Bei DeFi gibt es außerdem Wettbewerb zwischen den Anbietern. Mit den Geschäftsbanken kommen über kurz oder lang weitere Wettbewerber hinzu. Die jüngste Meldung, dass Banken in den USA nun auch die Verwahrung sowie den Handel von Bitcoin anbieten dürfen, ist ein Beispiel hierfür. Auch in Deutschland laufen die entsprechenden Antragsverfahren diverser Finanzdienstleister bei der BaFin.

Dieser Wettbewerb sorgt zwangsläufig dafür, dass sich das potenzielle Kapital aufteilt, sodass das Angebot bei den einzelnen Anbietern also für sich genommen jeweils geringer ist. Es bilden sich in der Folge Meta-Anbieter heraus, die als Vergleichsportale agieren und die unterschiedlichen Angebote untereinander darstellen, um das für den Kunden jeweils beste Angebot auswählbar zu machen. Grundsätzlich ist dies eine gute Sache, aber auch hier leben die Anbieter nicht von Luft und Liebe.

Hat DeFi jetzt eine Zukunft oder nicht?

Um es auf den Punkt zu bringen: DeFi wird bleiben, die Nutzung von Smart Contracts und Blockchains anstelle institutioneller Anbieter sorgt allein schon für relevante Vorteile – kostenseitig wie auch prozessual. An einem Smart Contract muss kein Sachbearbeiter eine Entscheidung treffen, das macht das Ding bereits automatisch und 100% fair. Auch bei den Anwendungsfällen selbst sind wir noch lang nicht am Ende der Möglichkeiten angelangt. Vergessen sollten wir allerdings nicht, dass die steigende Komplexität von Finanzprodukten bei gleichzeitiger sinkender Sinnhaftigkeit schon mehr als einmal seinen Teil zum Chaos beigetragen hat – Stichwort „Credit Default Swaps“ & Co. als Mitauslöser der Finanzkrise 2008.

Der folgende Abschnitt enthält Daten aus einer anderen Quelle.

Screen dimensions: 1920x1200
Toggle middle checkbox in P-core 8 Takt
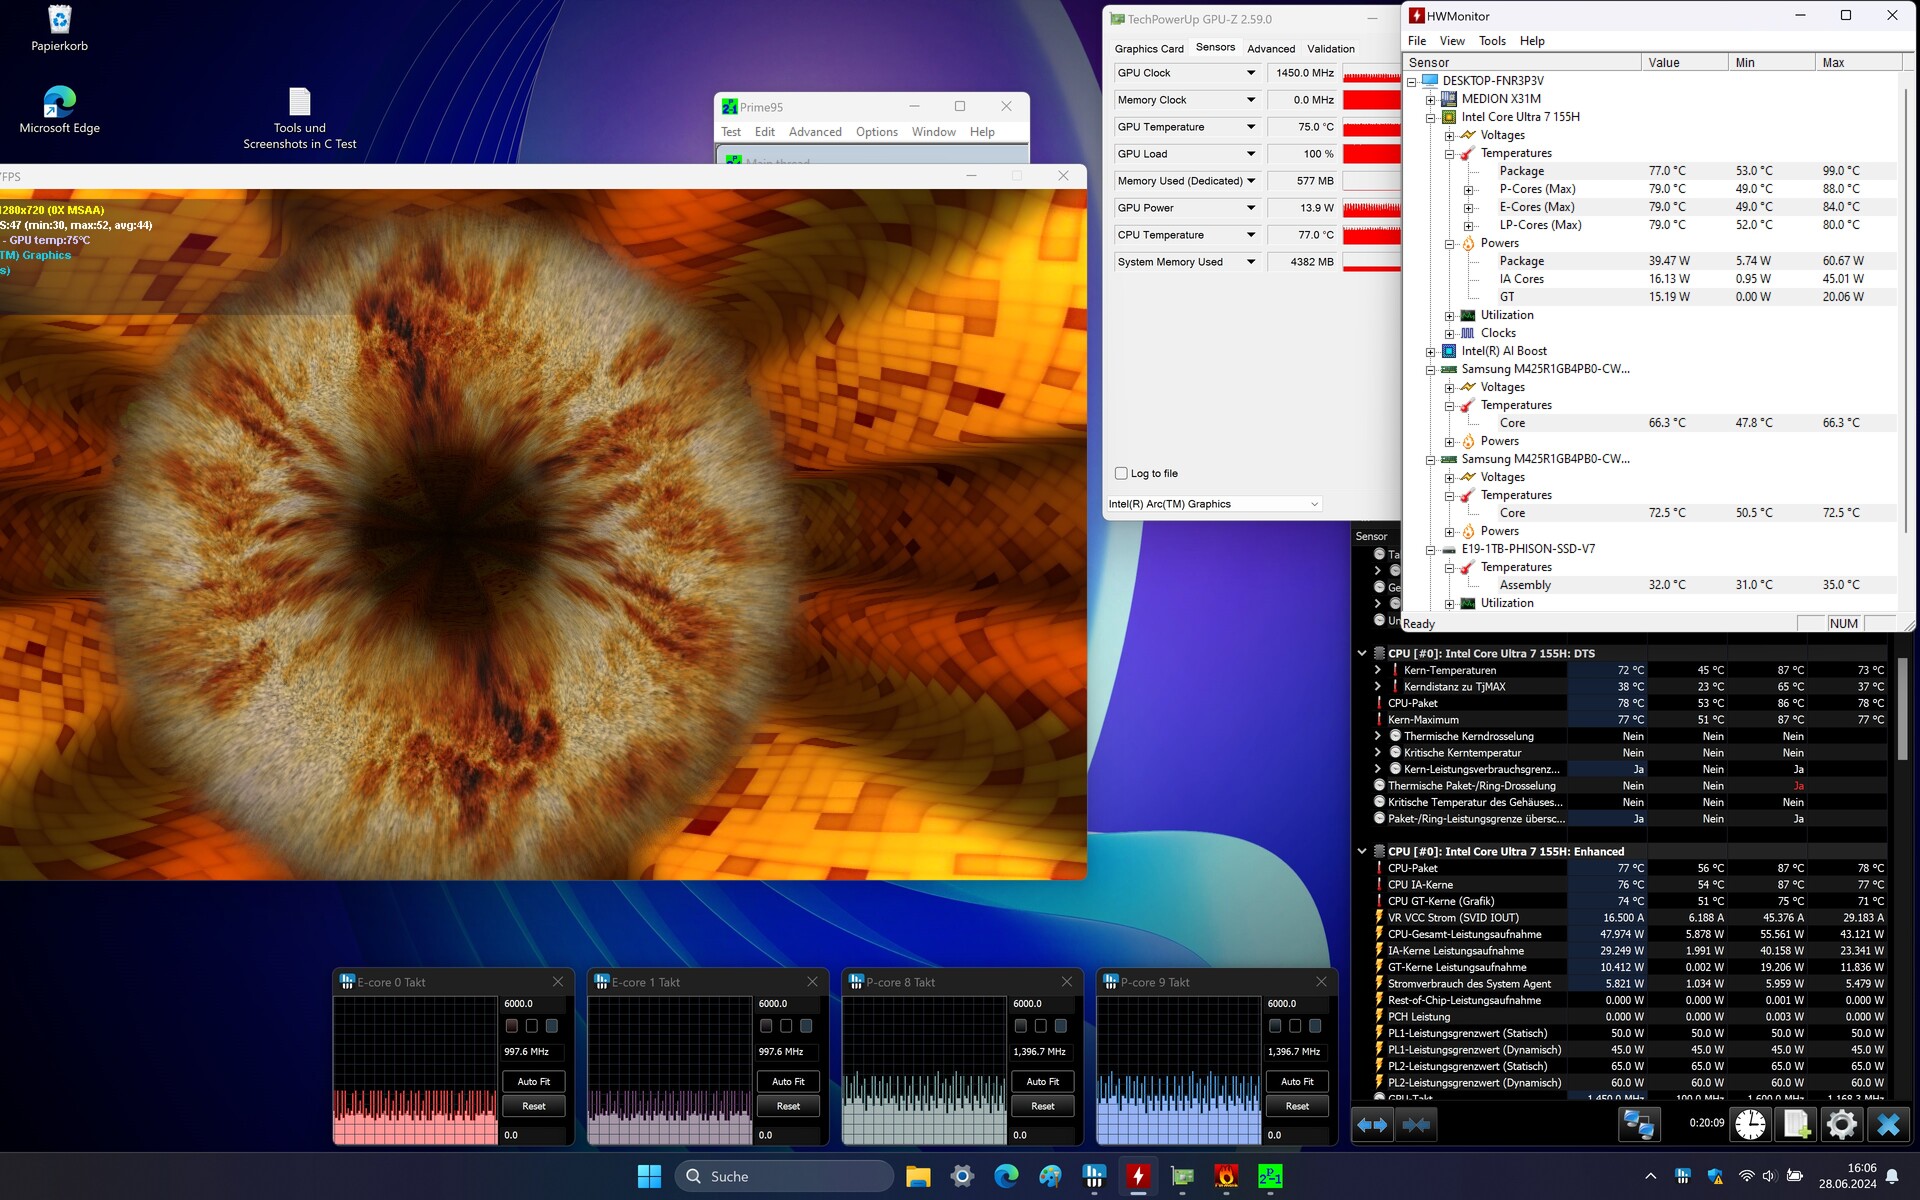[1041, 1026]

Von wie viel Geld sprechen wir?

Aktuell sprechen wir zudem immer noch von sehr, sehr, sehr geringen Volumen, auch wenn die Anlagevolumen stetig und durchaus exponentiell steigen. Dies lässt sich standesgemäß gut auf der Plattform https://defipulse.com/ beobachten. In DeFi sind laut deren Aussage per Stand 23.07.2020 3,4 Milliarden USD allokiert – für sich genommen ganz sicher eine Menge Geld, aber in der Gesamtheit eher vernichtend wenig. Zum Vergleich eine Zahl von statista.de: „Zum Ende des Jahres 2019 beliefen sich die Spareinlagen der deutschen Privathaushalte auf eine Summe von rund 558,1 Milliarden Euro.“. Damit haben wir das 160-fache Volumen, allein in Deutschland, in quasi einem einzigen Anwendungsfall.

Fazit: Da geht noch was!

Mit jedem Euro/Dollar, der zusätzlich in DeFi-Kontrakte fließt oder für den die jeweiligen Token gekauft werden, steigt der Wert des Kryptomarktes insgesamt. Damit steigen auch das Interesse und die Entwicklung weiterer DeFi-Cases bleibt interessant. Auch eine Art Blasenbildung, aber das liegt in der Natur der Sache. Für DeFi gibt es jedenfalls in allen Betrachtungen noch unglaublich viel Luft nach oben, weshalb wir auch noch lange nicht am Ende des Hypes angekommen sind.